Ma Susa era un crocevia trafficato, e presto i fuggiaschi decisero di rimettersi in cammino, trovando poco lontano, nell’isolamento e nella tranquillità della Val Cenischia, il luogo ideale dove fermarsi a pregare e accendere la Nova Lux del Vangelo da cui alcuni vogliono che l’abitato di Novalesa abbia preso il nome.

E non passò molto tempo prima che anche Pietro passasse di lì, sulla via per evangelizzare le Gallie, ed ebbe modo di consacrare il piccolo oratorio che i profughi avevano eretto. Quel piccolo oratorio che altro non sarebbe che il nucleo primigenio della futura abbazia, sorta poi in VIII secolo, con successivi restauri e rifacimenti fino al ‘700 e proprio a San Pietro (e Andrea) dedicata.

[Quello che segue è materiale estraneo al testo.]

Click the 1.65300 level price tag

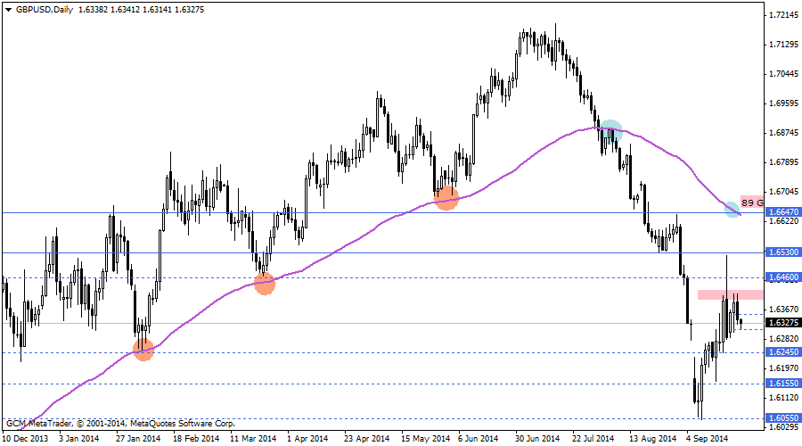click(x=782, y=252)
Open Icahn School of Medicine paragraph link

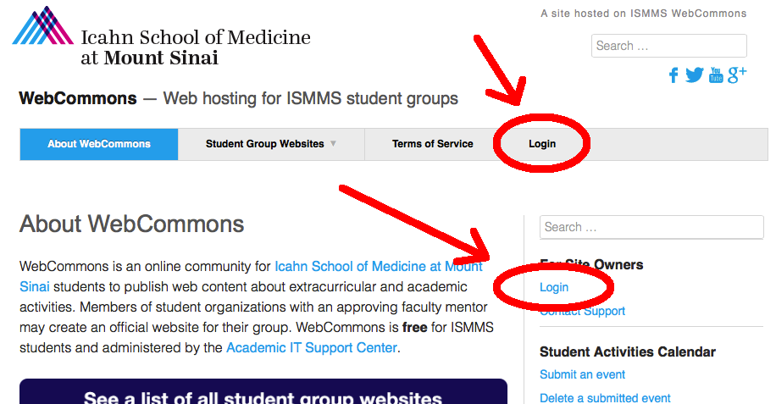coord(378,266)
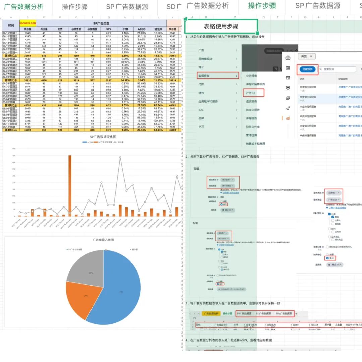Select the 摘要 radio in right config panel
The height and width of the screenshot is (362, 362).
[x=327, y=254]
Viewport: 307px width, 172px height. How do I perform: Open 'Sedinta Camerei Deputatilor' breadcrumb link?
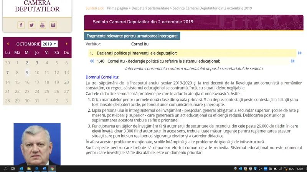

E Novalesa divenne davvero, nel Medioevo, un faro che irraggiava la luce cristiana nelle Alpi. Un faro che però, prima, brillava di una luce, di una fede, diversa.

È curioso come certi posti evochino di per sé stessi l’idea del sacro; come i culti si modifichino e si riplasmino nel tempo; ma come, sempre, permanga quel sentimento di meraviglia che porta l’uomo a innalzare gli occhi al cielo. A quel cielo stellato che qui fa quasi da quinta ai ripidi pendii dei monti, scavati dal continuo scrosciare di mille cascate.

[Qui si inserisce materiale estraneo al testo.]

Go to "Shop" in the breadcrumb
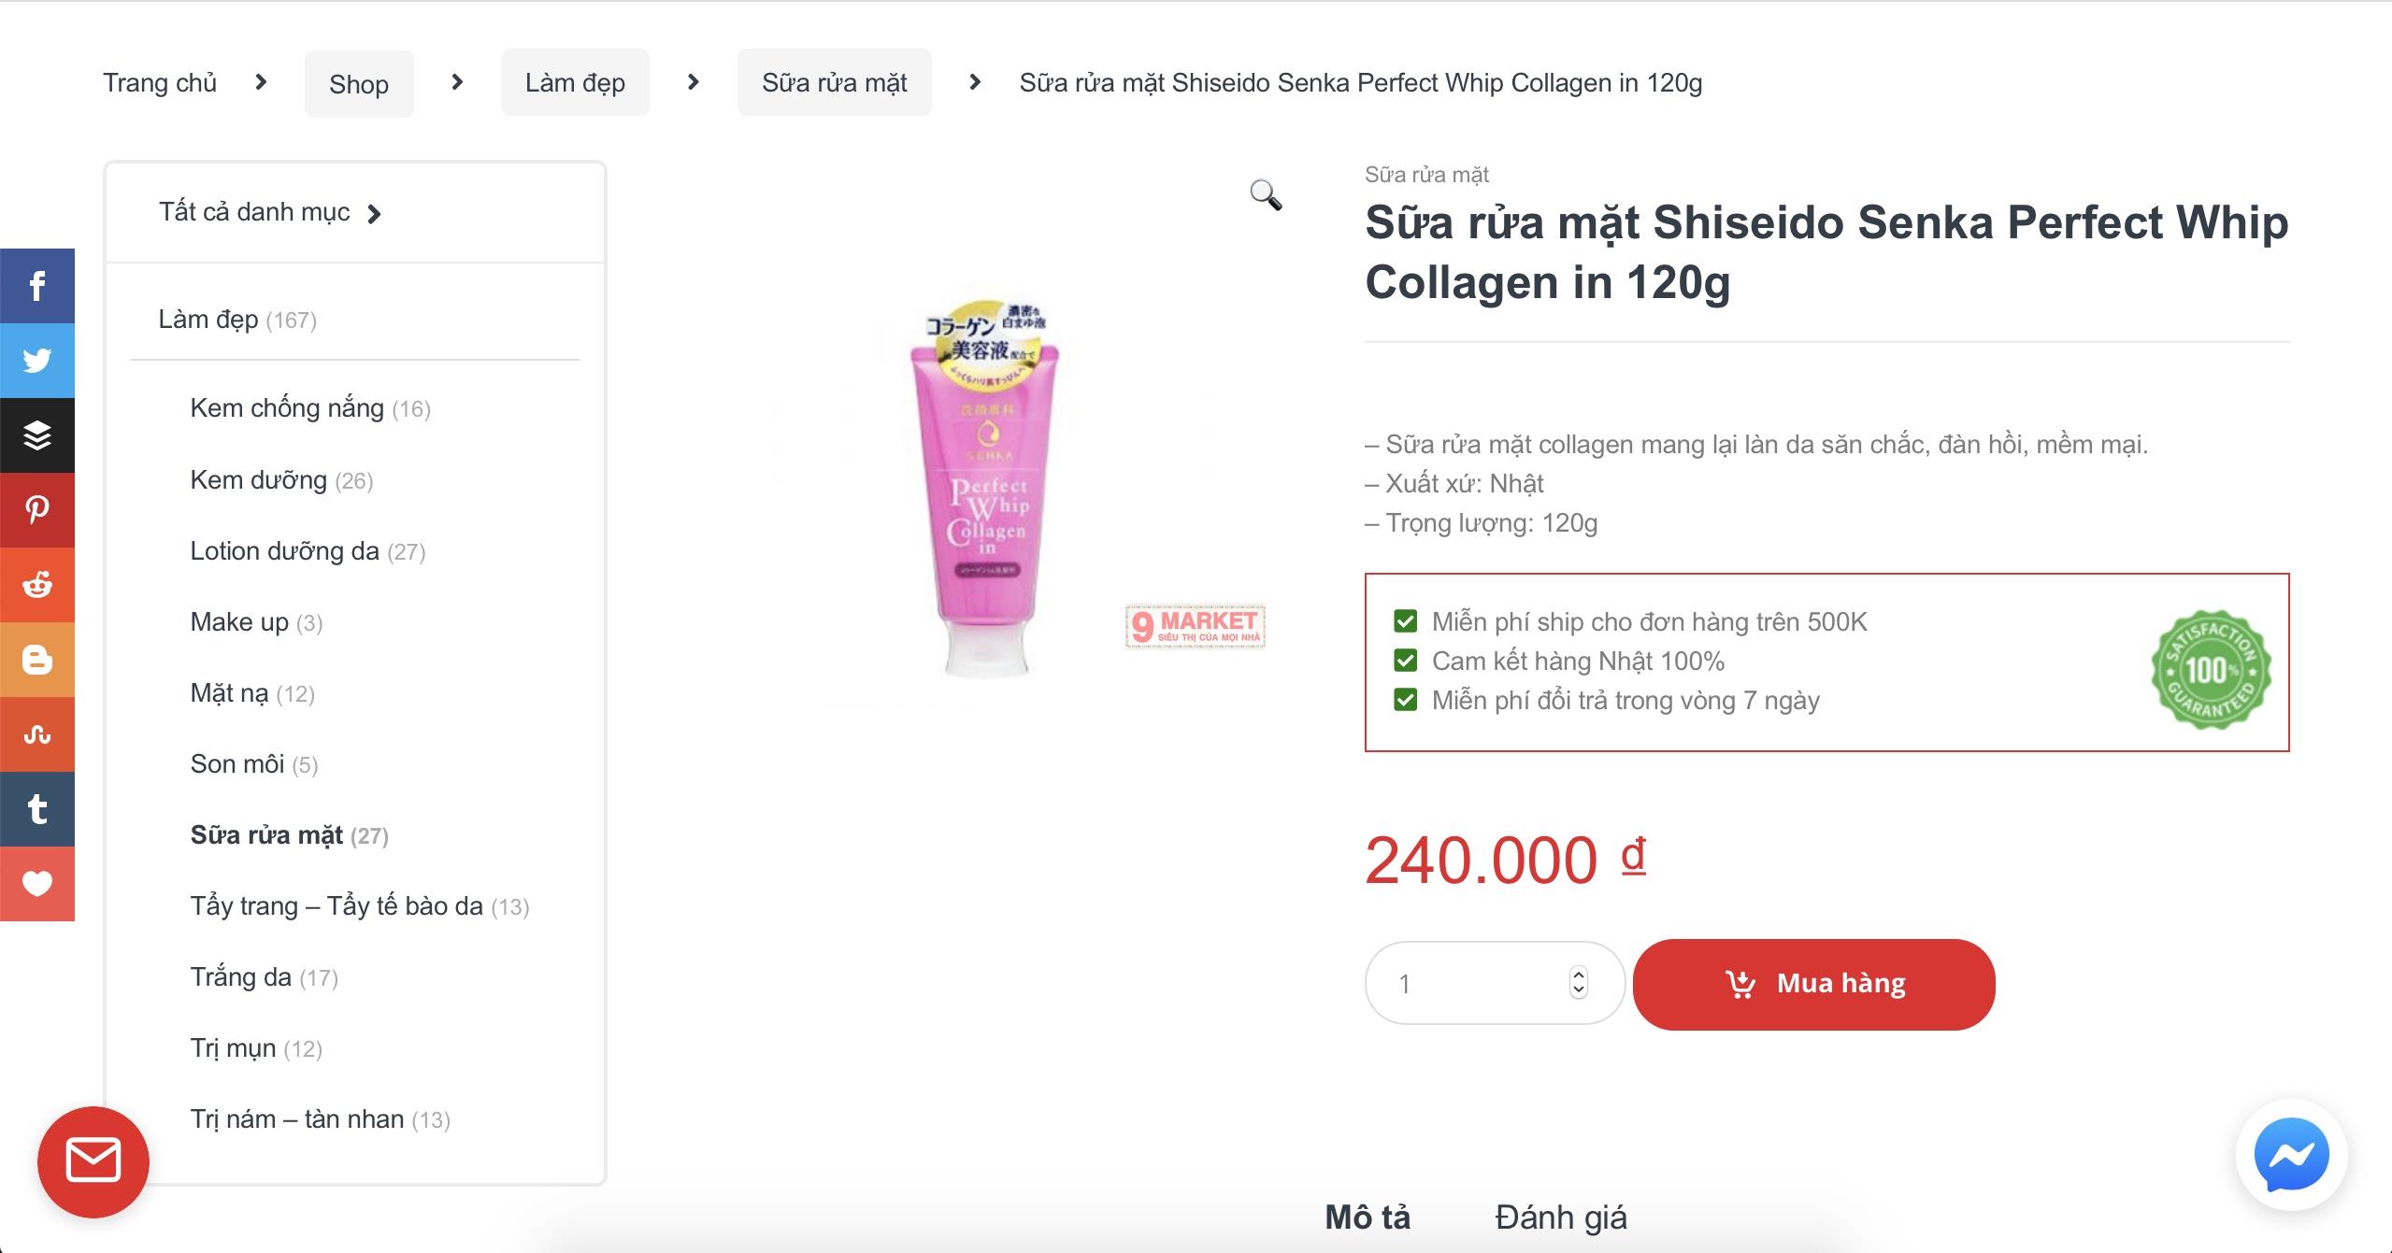Image resolution: width=2392 pixels, height=1253 pixels. tap(359, 84)
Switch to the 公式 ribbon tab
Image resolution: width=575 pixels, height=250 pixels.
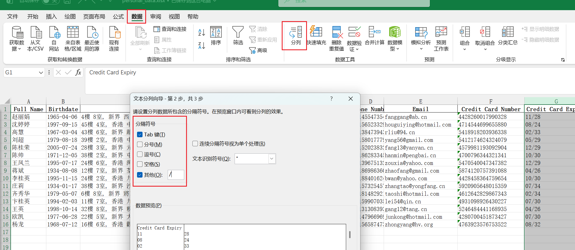click(118, 17)
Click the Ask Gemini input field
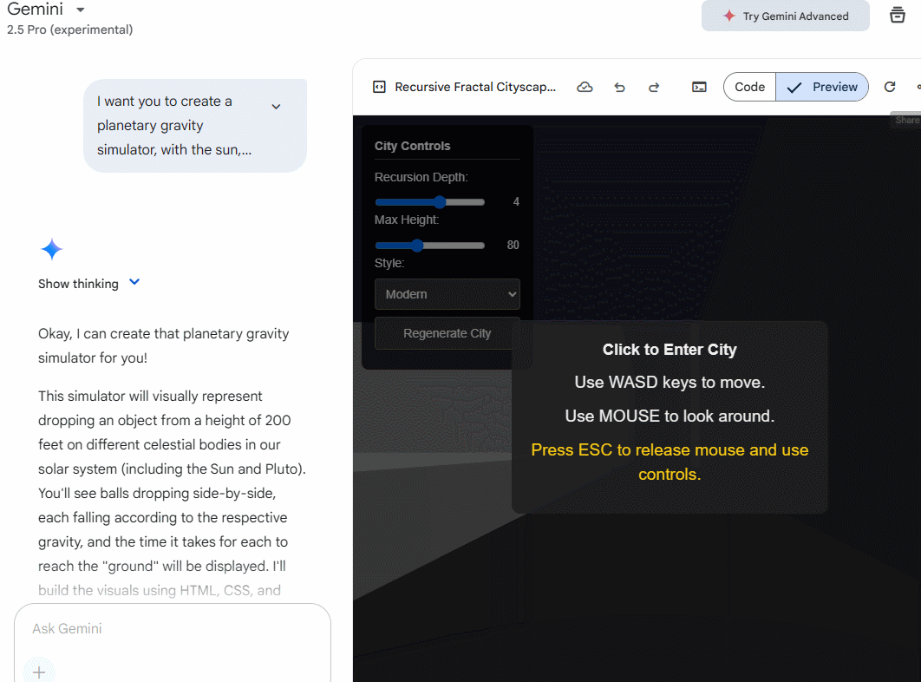Image resolution: width=921 pixels, height=682 pixels. pos(172,628)
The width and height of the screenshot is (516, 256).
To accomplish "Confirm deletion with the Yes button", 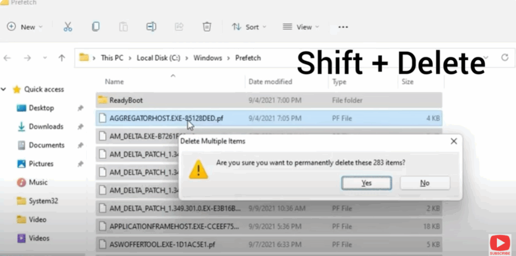I will [x=366, y=183].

Ed era lì, probabilmente, nelle cascate, che abitavano le Matrone, le Madri, le dèe celtiche dell’acqua che feconda la terra.

È un’altra leggenda di Novalesa a lasciare trapelare l’arcano.[2]

Narra il Chronicon Novaliciense (5.47) che un monaco del luogo, un giorno, incontrò tres virgines sacras dall’aspetto ammaliante e luminoso.

O monache, quo vadis?” gli domandarono quelle.

Ab ecclesia sanctę Dei genitricis regredior” rispose.

“E fai bene ad onorare i suoi sacri altari, ché lei tutti i giorni prega per i peccati di tutti i popoli” fu la risposta delle vergini, e subito l’incanto svanì.

Sono l’appellativo di Maria come Madre di Dio e il riferimento alle tre sante vergini gli indizi che illuminano la strada dei culti antichi. Se da un lato, infatti, l’epiteto di madre si è traslato al culto della Madonna, dall’altro, le Matrone, generalmente raffigurate in numero di tre, sono diventate tre sante vergini, come spesso è accaduto nei culti della Germania meridionale.

Sono le Matrone a farsi incontro al monaco, rivestite della nuova veste cristiana.

Sono le Madri.

– Vi sono auguste dive il cui regno è la solitudine; intorno ad esse non v’è né spazio né tempo, e non si può parlare di esse senza sentirsi turbati. Sono le Madri.

– Le Madri!

– Tu tremi!

– Le Madri! le Madri! Che strano suono ha codesta parola!

– E pure esistono, codeste dee, ignote a voi mortali, e che noi nominiamo peritosi. Tu andrai in cerca della loro dimora per entro i profondi abissi. […]

– Qual è la strada?

– Non ne esiste di tracciata; bisogna avventurarsi verso l’inaccessibile e l’impenetrabile per sentieri non ancora percorsi e che non lo saranno mai. Sei pronto? Non vi sono né serrature né catenacci da scassinare. Hai tu qualche idea del vuoto, della solitudine?[3]

Σ.

 

[1] Natalino Bartolomasi, Valsusa antica. Volume II, Editrice Alzani s.a.s., Pinerolo  1985, pp. 38-39.

[2] Bartolomasi, op. cit., p. 507.

[3] Goethe, Faust parte II atto I, trad. it. di Giuseppe Gazzino 1857.